Ballyteague are a small club, and Hyland has been flat out with the senior side since his under-20 exploits. They contested a league final only six days after that win, and have been going every week right up until Sunday past, when they were defeated in the championship quarter final by Monasterevan.
For Hyland, he doesn’t feel the pressure playing with his club, he admits that coming from such a small club it can be hard to maintain a high standard, and that maybe more is expected of him, but he loves it.
“The lads are probably expecting a bit more from me, but I enjoy going back, it’s a bit more relaxed playing with the club,” he says.
“I played with them the whole way through, there is four or five from my age group that have come onto the senior team so I actually enjoy it.
“There are a few older lads that will go in the next couple of years which is probably going to hit us hard, and you can’t afford to lose too many as we just don’t have the numbers. But all small clubs have this problem.”
The focus now for Hyland will be breaking into the Kildare senior side. The youngster got a taste for it this season coming on in most league games, and starting against Galway.
“Well, that’s after giving me a little taste so I would be hoping to push on, but there’s no guarantees.
“I’m going to have to work hard and see what happens, there would be guarantees but that would be my ambition.
“It was a very strange season, it started off reasonable in the league, I know we didn’t get a win, and when you don’t it’s very hard to turn things around. We didn’t play bad, I know you can’t always say we were unfortunate, but we were a little bit in the first couple games.”
Things got worse though for Kildare when championship came around. A shock defeat against Carlow will probably go down as the lowest point in their history.
“Going into the Carlow game, we were very positive, but when they beat us it was looking very bleak. I was in the stands with a few of the lads, and had travelled on the team bus. That was a very dark day, fair play to Carlow though, they deserved to win.
Whilst the Carlow defeat may have been the lowest point in their history, what followed will go down as one of the most memorable events to happen in Kildare football.
The ‘Newbridge or Nowehere’ scandal engrossed the country when the Lilywhites turned over Mayo after a stand off with the GAA over their decision to try move the game to Croke Park.
“That was a great week,” Hyland reflects fondly.
“I’ve never seen an atmosphere like it in Newbridge before.

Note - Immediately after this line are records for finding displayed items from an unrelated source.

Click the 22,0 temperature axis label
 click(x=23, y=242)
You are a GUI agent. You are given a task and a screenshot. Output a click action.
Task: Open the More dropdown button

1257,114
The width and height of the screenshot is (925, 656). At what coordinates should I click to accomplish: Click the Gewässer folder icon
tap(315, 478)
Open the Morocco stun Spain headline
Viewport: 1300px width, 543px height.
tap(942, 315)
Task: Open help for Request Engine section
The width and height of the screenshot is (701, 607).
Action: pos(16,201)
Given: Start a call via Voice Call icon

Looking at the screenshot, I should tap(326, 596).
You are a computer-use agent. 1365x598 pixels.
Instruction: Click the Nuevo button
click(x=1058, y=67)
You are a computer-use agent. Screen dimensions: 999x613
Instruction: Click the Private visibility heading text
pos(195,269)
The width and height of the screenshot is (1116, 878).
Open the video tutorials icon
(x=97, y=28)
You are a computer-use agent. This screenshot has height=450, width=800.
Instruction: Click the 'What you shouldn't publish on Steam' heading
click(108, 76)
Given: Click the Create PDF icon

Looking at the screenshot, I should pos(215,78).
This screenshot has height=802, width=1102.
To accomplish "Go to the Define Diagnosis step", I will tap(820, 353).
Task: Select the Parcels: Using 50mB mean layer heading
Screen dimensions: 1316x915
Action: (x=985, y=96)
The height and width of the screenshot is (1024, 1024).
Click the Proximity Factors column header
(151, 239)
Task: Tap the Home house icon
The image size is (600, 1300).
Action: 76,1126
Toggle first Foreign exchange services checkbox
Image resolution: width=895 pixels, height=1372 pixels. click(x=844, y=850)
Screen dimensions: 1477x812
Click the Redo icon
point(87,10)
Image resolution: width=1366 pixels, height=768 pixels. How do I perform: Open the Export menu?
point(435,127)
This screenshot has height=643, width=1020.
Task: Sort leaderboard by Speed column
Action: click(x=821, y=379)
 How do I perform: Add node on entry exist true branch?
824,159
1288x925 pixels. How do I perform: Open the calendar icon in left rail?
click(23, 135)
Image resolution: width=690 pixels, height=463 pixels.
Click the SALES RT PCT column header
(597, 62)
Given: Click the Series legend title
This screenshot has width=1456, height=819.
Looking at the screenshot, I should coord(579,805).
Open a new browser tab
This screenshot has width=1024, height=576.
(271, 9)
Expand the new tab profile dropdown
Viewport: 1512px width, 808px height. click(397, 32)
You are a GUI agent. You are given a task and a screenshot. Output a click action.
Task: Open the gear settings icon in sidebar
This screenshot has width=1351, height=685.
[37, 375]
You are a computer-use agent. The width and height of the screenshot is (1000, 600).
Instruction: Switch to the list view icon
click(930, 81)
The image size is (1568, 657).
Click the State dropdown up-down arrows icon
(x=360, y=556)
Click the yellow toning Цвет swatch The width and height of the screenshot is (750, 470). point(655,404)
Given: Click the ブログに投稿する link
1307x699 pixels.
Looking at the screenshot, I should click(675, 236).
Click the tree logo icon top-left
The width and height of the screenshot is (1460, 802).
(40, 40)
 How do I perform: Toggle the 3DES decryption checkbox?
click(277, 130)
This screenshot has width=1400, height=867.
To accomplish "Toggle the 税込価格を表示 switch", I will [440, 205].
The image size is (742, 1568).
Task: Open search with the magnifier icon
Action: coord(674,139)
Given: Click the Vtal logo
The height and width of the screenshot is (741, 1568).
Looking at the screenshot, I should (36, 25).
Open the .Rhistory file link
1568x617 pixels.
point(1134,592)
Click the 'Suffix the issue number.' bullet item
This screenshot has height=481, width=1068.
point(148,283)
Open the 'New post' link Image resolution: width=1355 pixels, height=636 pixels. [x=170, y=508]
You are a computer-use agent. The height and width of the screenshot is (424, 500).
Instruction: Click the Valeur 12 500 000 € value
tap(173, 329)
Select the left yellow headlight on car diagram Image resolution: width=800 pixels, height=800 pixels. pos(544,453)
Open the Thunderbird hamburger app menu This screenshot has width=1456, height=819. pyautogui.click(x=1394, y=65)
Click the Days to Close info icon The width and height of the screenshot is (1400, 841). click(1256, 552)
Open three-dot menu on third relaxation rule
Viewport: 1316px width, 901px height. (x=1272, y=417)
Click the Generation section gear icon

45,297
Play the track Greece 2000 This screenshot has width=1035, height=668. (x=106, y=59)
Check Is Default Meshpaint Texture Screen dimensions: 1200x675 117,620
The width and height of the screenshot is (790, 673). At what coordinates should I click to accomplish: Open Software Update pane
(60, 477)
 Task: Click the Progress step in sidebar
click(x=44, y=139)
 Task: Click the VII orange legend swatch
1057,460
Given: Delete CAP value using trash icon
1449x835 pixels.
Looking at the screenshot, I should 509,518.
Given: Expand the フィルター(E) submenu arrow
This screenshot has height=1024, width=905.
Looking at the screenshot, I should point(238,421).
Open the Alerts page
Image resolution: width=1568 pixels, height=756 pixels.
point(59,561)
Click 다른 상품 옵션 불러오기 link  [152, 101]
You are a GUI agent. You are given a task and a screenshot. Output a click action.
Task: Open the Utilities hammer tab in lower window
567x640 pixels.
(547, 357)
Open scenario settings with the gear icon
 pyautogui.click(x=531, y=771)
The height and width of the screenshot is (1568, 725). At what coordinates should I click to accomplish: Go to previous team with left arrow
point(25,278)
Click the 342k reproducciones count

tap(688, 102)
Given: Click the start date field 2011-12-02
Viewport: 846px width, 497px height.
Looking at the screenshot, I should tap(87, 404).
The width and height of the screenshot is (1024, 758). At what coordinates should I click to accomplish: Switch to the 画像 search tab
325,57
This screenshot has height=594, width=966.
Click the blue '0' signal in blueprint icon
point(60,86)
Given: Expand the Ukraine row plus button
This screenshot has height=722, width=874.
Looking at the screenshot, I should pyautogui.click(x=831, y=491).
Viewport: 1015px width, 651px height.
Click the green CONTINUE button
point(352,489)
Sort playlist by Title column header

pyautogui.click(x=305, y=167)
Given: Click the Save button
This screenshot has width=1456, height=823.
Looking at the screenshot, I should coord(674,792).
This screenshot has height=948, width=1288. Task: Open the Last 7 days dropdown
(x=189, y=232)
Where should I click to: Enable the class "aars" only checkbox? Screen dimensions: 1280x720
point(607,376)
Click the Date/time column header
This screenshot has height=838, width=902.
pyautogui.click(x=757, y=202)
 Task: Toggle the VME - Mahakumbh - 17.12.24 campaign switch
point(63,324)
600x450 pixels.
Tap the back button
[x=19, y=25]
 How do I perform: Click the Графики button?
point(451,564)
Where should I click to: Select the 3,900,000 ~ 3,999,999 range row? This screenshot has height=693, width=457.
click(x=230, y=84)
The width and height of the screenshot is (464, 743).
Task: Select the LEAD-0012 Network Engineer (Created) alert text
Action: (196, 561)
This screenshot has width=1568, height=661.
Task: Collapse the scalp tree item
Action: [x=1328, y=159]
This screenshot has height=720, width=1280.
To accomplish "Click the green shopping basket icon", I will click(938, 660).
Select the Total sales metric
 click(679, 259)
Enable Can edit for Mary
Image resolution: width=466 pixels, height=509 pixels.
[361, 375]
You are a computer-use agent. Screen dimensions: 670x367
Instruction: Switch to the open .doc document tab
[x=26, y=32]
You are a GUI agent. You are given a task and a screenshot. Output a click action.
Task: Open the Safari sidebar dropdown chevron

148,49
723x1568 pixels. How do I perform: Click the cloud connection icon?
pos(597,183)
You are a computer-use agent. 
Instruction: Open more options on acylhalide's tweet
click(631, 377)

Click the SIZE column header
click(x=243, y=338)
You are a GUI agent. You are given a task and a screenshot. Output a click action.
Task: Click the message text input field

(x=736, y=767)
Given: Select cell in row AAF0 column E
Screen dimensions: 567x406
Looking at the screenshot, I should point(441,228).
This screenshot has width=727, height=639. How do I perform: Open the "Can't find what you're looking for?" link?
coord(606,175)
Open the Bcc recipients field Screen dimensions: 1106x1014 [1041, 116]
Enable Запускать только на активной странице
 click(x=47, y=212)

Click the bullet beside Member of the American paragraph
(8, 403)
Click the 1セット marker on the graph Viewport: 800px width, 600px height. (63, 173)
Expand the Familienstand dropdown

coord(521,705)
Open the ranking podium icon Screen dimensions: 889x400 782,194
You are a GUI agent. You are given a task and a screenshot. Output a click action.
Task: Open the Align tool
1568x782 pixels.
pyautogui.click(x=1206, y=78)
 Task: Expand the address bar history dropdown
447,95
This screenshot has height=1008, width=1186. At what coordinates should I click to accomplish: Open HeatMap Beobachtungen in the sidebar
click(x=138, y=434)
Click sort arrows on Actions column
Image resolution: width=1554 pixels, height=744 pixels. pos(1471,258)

I was travelling with the team then went into the stands, it was madness.”
For now, senior football is the future for Hyland. When he looks back though on an underage career that ended with the highest of the highs, how does he reflect on their achievement?
“It was 53 years since the last All-Ireland. When I actually sat down and thought about that, it’s completely mad, how long that was.
“Hopefully it gives the other underage teams coming up after us the confidence that they can do the same thing, that’s what I would be hoping is to come out of it.”
In times of great success, Jimmy Hyland’s only concern is that he can inspire the young people of Kildare to follow suit.
It is hard to imagine a 20-year-old thinking this way after scoring 0-10 in an All-Ireland final and winning Player of the Year.
Then again, if you had met Terry Hyland, you would understand why his son thinks this way too.